> Provided information

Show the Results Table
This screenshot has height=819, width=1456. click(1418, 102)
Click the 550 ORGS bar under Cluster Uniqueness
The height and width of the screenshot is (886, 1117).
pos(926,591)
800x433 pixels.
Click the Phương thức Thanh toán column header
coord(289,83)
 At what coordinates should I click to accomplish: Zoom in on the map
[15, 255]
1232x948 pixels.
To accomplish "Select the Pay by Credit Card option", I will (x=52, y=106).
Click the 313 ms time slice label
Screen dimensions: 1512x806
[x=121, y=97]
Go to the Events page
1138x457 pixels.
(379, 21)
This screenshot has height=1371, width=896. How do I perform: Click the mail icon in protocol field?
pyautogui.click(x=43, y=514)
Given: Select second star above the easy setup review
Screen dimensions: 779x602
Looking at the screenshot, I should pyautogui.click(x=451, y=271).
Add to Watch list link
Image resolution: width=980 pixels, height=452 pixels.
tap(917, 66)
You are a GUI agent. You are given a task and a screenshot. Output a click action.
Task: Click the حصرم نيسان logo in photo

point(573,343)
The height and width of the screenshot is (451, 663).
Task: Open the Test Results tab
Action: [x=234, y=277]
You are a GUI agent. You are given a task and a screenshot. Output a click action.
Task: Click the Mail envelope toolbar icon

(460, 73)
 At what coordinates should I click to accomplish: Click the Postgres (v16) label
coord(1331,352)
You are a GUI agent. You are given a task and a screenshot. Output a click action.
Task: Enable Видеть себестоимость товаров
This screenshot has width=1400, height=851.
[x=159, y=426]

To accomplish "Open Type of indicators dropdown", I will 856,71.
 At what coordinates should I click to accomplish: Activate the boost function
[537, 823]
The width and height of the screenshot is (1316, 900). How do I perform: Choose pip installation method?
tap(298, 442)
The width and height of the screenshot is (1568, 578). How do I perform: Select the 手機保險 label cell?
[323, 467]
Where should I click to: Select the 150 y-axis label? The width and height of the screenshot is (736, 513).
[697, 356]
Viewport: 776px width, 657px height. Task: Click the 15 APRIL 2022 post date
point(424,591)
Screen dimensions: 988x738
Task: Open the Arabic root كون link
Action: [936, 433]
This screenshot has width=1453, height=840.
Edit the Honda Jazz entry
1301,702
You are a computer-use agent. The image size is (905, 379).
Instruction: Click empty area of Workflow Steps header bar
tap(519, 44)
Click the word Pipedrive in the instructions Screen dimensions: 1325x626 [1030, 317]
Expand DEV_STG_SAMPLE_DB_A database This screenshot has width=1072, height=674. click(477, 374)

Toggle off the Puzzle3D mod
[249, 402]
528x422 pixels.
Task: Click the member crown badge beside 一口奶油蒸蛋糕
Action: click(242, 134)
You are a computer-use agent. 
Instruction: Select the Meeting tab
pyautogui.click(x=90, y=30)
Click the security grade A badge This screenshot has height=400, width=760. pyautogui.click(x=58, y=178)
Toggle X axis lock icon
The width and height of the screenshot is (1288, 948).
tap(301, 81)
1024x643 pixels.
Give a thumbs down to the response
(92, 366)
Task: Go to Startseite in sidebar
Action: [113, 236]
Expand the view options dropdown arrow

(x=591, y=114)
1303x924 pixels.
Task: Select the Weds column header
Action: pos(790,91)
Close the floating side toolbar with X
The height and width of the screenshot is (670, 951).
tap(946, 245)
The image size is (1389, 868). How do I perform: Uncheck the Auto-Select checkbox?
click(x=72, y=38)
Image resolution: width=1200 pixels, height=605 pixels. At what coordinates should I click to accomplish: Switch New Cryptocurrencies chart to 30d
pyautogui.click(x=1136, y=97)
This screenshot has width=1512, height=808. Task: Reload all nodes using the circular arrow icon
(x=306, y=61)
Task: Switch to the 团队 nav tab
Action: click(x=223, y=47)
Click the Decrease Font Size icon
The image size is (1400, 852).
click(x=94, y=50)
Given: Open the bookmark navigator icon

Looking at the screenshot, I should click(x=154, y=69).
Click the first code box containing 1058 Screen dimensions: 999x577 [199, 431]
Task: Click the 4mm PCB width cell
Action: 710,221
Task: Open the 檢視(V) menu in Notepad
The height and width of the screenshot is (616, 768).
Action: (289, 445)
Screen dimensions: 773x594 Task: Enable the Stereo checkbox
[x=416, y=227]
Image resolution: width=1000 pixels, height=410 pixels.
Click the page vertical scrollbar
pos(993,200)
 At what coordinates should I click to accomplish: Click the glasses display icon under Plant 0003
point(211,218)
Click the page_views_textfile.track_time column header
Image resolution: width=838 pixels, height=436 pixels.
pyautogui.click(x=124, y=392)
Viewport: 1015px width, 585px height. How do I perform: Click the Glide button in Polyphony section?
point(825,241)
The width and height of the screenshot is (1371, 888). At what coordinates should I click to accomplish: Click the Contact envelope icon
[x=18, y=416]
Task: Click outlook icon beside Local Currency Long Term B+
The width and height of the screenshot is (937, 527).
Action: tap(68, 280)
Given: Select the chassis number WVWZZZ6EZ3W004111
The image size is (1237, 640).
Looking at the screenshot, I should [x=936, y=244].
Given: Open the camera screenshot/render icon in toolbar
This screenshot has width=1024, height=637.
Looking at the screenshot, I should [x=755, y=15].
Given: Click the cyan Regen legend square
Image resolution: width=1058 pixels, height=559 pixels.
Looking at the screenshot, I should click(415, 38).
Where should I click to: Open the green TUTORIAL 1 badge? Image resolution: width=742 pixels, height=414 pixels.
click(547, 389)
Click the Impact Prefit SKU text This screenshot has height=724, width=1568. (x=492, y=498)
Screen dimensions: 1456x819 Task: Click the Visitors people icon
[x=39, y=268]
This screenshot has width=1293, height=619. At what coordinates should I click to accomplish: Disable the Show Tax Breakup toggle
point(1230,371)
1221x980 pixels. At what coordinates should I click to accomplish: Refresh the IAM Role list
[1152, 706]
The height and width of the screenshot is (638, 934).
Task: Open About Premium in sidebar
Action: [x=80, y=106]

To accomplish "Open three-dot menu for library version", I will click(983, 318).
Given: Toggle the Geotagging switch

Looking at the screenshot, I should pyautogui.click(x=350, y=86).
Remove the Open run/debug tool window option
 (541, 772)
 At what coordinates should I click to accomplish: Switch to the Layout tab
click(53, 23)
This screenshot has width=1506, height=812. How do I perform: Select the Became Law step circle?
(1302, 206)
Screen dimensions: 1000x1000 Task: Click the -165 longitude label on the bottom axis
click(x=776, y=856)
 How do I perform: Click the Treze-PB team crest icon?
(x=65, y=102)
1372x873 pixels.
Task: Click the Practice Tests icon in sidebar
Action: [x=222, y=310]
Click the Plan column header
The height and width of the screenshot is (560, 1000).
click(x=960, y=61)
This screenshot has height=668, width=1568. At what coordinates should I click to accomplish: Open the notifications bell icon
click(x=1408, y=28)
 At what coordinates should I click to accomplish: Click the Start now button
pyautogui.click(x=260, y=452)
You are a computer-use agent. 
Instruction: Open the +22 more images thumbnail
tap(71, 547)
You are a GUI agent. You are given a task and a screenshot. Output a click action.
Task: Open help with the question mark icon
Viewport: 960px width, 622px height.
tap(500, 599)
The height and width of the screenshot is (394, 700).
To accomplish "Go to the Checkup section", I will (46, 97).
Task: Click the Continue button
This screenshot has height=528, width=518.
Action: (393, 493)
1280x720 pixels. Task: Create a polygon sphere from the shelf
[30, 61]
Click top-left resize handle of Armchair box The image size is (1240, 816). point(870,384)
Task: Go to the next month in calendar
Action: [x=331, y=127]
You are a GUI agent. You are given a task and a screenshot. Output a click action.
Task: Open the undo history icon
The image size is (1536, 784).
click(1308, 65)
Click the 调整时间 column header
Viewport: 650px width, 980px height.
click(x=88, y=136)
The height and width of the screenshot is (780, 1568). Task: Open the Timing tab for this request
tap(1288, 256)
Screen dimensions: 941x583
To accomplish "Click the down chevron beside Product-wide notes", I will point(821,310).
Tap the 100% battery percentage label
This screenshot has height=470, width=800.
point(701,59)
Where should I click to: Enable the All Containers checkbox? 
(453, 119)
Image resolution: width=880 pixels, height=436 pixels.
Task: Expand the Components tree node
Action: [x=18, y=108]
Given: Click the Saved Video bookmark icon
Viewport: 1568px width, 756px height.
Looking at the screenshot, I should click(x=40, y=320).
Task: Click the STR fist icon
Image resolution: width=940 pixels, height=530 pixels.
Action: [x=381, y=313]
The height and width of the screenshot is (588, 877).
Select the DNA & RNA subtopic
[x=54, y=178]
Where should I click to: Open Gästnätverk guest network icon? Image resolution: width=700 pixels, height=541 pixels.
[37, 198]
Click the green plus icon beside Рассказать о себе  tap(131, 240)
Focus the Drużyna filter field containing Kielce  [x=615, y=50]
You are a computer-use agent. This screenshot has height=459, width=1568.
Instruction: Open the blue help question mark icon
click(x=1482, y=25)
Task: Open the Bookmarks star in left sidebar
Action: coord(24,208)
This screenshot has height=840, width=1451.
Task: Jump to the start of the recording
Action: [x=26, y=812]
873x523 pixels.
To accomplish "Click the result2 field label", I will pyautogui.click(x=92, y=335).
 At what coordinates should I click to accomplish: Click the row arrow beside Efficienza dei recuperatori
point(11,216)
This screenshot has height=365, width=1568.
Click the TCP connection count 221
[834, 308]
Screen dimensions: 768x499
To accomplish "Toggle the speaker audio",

> Required work
In the listing above, write out the lines exactly, beginning at the line that has "Click the first" and stopping after the line that has "[x=416, y=227]".

> Solution
Click the first code box containing 1058 Screen dimensions: 999x577 [199, 431]
Task: Click the 4mm PCB width cell
Action: 710,221
Task: Open the 檢視(V) menu in Notepad
The height and width of the screenshot is (616, 768).
Action: (289, 445)
Screen dimensions: 773x594 Task: Enable the Stereo checkbox
[x=416, y=227]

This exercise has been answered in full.